Molti altri esperti condividono questa visione, garantendoci che l’accresciuto assegnamento sul gas naturale “pulito”, assieme a investimenti ampliati nell’energia eolica e solare, consentiranno una transizione morbida a una futura energia verde in cui l’umanità non immetterà più anidride carbonica e altri gas serra nell’atmosfera. Tutto ciò suona davvero promettente. C’è solo un guaio: in realtà non è questo il percorso su cui siamo attualmente incamminati. L’industria dell’energia non sta investendo in alcun modo significativo nelle rinnovabili. Sta, invece, riversando i suoi storici profitti in nuovi progetti di combustibili fossili che riguardano principalmente lo sfruttamento di quelle che sono chiamate le riserve “non convenzionali” di petrolio e di gas.

La conseguenza è incontrovertibile: l’umanità non sta entrando in un periodo che sarà dominato dalle rinnovabili. Sta, invece, aprendosi la via alla terza età del carbonio, l’Età del Petrolio e del Gas Non Convenzionali.
════════════════════
# [COSA FARE]
Rispondi a queste domande sull'articolo:
1. Oltre al gas naturale, su quali energie gli esperti contano per una transizione morbida?
2. In che cosa l'industria dell'energia sta riversando i suoi profitti?
3. Che nome dà l'articolo alla terza età del carbonio?
I dati che seguono vengono da un'altra fonte.

# [DATI FORNITI]
════════════════════
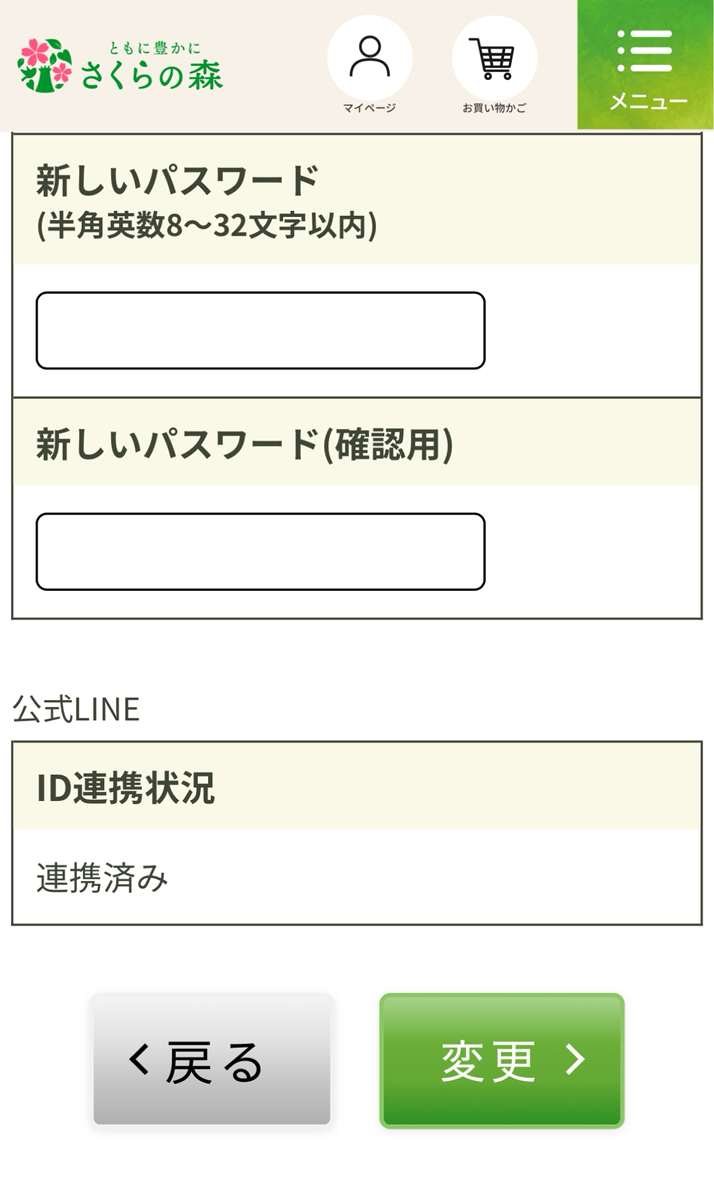Click the left chevron on the 戻る button
This screenshot has height=1200, width=714.
(140, 1060)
════════════════════
# [RISPOSTA]
1. Sull'energia eolica e su quella solare.
2. In nuovi progetti di combustibili fossili, soprattutto per sfruttare le riserve "non convenzionali" di petrolio e di gas.
3. L'Età del Petrolio e del Gas Non Convenzionali.